RECORDS PROVIDED START

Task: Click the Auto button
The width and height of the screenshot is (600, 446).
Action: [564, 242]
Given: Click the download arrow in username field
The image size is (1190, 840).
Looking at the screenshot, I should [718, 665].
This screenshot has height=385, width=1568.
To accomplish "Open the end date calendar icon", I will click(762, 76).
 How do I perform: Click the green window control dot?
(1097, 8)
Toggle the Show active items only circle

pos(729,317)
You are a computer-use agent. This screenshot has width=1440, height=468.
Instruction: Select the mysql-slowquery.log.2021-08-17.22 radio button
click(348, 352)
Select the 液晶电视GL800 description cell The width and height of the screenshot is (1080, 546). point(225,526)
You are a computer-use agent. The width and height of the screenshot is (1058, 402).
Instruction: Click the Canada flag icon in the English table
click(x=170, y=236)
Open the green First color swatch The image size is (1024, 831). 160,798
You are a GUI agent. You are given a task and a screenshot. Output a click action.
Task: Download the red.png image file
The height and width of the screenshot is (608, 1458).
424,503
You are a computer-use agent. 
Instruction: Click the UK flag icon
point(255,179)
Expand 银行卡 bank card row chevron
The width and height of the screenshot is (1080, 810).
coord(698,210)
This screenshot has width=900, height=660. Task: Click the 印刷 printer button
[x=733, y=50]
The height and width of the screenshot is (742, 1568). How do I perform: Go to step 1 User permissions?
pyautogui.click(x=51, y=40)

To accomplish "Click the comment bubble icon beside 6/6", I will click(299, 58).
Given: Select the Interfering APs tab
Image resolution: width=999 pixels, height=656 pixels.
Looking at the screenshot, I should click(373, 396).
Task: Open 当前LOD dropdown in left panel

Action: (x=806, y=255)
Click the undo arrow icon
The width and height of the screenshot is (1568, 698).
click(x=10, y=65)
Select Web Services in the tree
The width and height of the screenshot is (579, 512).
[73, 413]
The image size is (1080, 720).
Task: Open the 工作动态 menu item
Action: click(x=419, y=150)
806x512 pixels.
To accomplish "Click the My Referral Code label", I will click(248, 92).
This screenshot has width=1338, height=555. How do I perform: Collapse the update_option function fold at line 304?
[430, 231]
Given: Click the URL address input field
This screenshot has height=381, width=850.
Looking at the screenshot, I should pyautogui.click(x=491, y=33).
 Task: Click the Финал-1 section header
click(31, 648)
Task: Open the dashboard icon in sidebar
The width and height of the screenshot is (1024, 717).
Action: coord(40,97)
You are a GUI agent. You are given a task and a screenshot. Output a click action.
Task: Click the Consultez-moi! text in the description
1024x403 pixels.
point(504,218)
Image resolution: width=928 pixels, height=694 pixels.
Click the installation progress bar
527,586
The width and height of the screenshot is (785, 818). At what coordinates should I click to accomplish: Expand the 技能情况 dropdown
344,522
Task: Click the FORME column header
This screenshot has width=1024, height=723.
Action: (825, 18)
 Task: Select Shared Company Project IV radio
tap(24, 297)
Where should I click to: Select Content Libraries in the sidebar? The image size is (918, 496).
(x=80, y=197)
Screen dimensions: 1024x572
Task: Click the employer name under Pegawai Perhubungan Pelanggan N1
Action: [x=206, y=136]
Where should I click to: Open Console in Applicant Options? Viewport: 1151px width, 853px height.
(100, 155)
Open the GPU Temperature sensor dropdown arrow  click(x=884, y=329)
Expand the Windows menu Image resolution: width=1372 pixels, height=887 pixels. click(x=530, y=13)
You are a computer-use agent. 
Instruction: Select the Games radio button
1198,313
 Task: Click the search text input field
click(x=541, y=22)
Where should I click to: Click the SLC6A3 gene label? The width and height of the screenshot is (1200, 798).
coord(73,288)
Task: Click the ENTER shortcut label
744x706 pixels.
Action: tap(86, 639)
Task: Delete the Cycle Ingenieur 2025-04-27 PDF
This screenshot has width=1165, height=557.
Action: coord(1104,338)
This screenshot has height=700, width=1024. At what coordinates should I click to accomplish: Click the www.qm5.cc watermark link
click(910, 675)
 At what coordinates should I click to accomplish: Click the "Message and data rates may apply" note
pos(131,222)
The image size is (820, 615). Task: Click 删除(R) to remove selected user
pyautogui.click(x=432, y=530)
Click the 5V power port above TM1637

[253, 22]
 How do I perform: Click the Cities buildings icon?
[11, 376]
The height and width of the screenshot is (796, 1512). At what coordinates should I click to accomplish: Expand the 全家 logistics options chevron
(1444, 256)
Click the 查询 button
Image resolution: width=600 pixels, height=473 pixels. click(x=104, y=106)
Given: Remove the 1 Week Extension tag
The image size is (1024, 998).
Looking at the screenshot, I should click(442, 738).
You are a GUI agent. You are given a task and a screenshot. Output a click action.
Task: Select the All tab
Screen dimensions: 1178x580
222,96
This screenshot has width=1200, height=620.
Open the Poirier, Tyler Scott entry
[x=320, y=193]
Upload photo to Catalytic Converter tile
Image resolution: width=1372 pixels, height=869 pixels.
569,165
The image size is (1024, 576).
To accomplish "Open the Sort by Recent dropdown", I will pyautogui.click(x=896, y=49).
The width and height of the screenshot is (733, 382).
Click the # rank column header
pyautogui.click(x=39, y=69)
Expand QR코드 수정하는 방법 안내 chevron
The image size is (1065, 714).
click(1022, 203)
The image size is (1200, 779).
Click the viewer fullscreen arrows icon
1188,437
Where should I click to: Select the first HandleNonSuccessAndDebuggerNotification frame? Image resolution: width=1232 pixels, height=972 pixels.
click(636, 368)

RECORDS PROVIDED END

Print each record again. Nothing may be left out.

> _RESULT_:
Task: Click the Auto button
The width and height of the screenshot is (600, 446).
Action: [564, 242]
Given: Click the download arrow in username field
The image size is (1190, 840).
Looking at the screenshot, I should [718, 665].
This screenshot has height=385, width=1568.
To accomplish "Open the end date calendar icon", I will click(762, 76).
 How do I perform: Click the green window control dot?
(1097, 8)
Toggle the Show active items only circle

pos(729,317)
You are a computer-use agent. This screenshot has width=1440, height=468.
Instruction: Select the mysql-slowquery.log.2021-08-17.22 radio button
click(348, 352)
Select the 液晶电视GL800 description cell The width and height of the screenshot is (1080, 546). point(225,526)
You are a computer-use agent. The width and height of the screenshot is (1058, 402).
Instruction: Click the Canada flag icon in the English table
click(x=170, y=236)
Open the green First color swatch The image size is (1024, 831). 160,798
You are a GUI agent. You are given a task and a screenshot. Output a click action.
Task: Download the red.png image file
The height and width of the screenshot is (608, 1458).
424,503
You are a computer-use agent. 
Instruction: Click the UK flag icon
point(255,179)
Expand 银行卡 bank card row chevron
The width and height of the screenshot is (1080, 810).
coord(698,210)
This screenshot has width=900, height=660. Task: Click the 印刷 printer button
[x=733, y=50]
The height and width of the screenshot is (742, 1568). How do I perform: Go to step 1 User permissions?
pyautogui.click(x=51, y=40)

To accomplish "Click the comment bubble icon beside 6/6", I will click(299, 58).
Given: Select the Interfering APs tab
Image resolution: width=999 pixels, height=656 pixels.
Looking at the screenshot, I should click(373, 396).
Task: Open 当前LOD dropdown in left panel

Action: (x=806, y=255)
Click the undo arrow icon
The width and height of the screenshot is (1568, 698).
click(x=10, y=65)
Select Web Services in the tree
The width and height of the screenshot is (579, 512).
[73, 413]
The image size is (1080, 720).
Task: Open the 工作动态 menu item
Action: click(x=419, y=150)
806x512 pixels.
To accomplish "Click the My Referral Code label", I will click(248, 92).
This screenshot has width=1338, height=555. How do I perform: Collapse the update_option function fold at line 304?
[430, 231]
Given: Click the URL address input field
This screenshot has height=381, width=850.
Looking at the screenshot, I should pyautogui.click(x=491, y=33).
 Task: Click the Финал-1 section header
click(31, 648)
Task: Open the dashboard icon in sidebar
The width and height of the screenshot is (1024, 717).
Action: coord(40,97)
You are a GUI agent. You are given a task and a screenshot. Output a click action.
Task: Click the Consultez-moi! text in the description
1024x403 pixels.
point(504,218)
Image resolution: width=928 pixels, height=694 pixels.
Click the installation progress bar
527,586
The width and height of the screenshot is (785, 818). At what coordinates should I click to accomplish: Expand the 技能情况 dropdown
344,522
Task: Click the FORME column header
This screenshot has width=1024, height=723.
Action: (825, 18)
 Task: Select Shared Company Project IV radio
tap(24, 297)
Where should I click to: Select Content Libraries in the sidebar? The image size is (918, 496).
(x=80, y=197)
Screen dimensions: 1024x572
Task: Click the employer name under Pegawai Perhubungan Pelanggan N1
Action: [x=206, y=136]
Where should I click to: Open Console in Applicant Options? Viewport: 1151px width, 853px height.
(100, 155)
Open the GPU Temperature sensor dropdown arrow  click(x=884, y=329)
Expand the Windows menu Image resolution: width=1372 pixels, height=887 pixels. click(x=530, y=13)
You are a computer-use agent. 
Instruction: Select the Games radio button
1198,313
 Task: Click the search text input field
click(x=541, y=22)
Where should I click to: Click the SLC6A3 gene label? The width and height of the screenshot is (1200, 798).
coord(73,288)
Task: Click the ENTER shortcut label
744x706 pixels.
Action: tap(86, 639)
Task: Delete the Cycle Ingenieur 2025-04-27 PDF
This screenshot has width=1165, height=557.
Action: coord(1104,338)
This screenshot has height=700, width=1024. At what coordinates should I click to accomplish: Click the www.qm5.cc watermark link
click(910, 675)
 At what coordinates should I click to accomplish: Click the "Message and data rates may apply" note
pos(131,222)
The image size is (820, 615). Task: Click 删除(R) to remove selected user
pyautogui.click(x=432, y=530)
Click the 5V power port above TM1637

[253, 22]
 How do I perform: Click the Cities buildings icon?
[11, 376]
The height and width of the screenshot is (796, 1512). At what coordinates should I click to accomplish: Expand the 全家 logistics options chevron
(1444, 256)
Click the 查询 button
Image resolution: width=600 pixels, height=473 pixels. click(x=104, y=106)
Given: Remove the 1 Week Extension tag
The image size is (1024, 998).
Looking at the screenshot, I should click(442, 738).
You are a GUI agent. You are given a task and a screenshot. Output a click action.
Task: Select the All tab
Screen dimensions: 1178x580
222,96
This screenshot has width=1200, height=620.
Open the Poirier, Tyler Scott entry
[x=320, y=193]
Upload photo to Catalytic Converter tile
Image resolution: width=1372 pixels, height=869 pixels.
569,165
The image size is (1024, 576).
To accomplish "Open the Sort by Recent dropdown", I will pyautogui.click(x=896, y=49).
The width and height of the screenshot is (733, 382).
Click the # rank column header
pyautogui.click(x=39, y=69)
Expand QR코드 수정하는 방법 안내 chevron
The image size is (1065, 714).
click(1022, 203)
The image size is (1200, 779).
Click the viewer fullscreen arrows icon
1188,437
Where should I click to: Select the first HandleNonSuccessAndDebuggerNotification frame? Image resolution: width=1232 pixels, height=972 pixels.
click(636, 368)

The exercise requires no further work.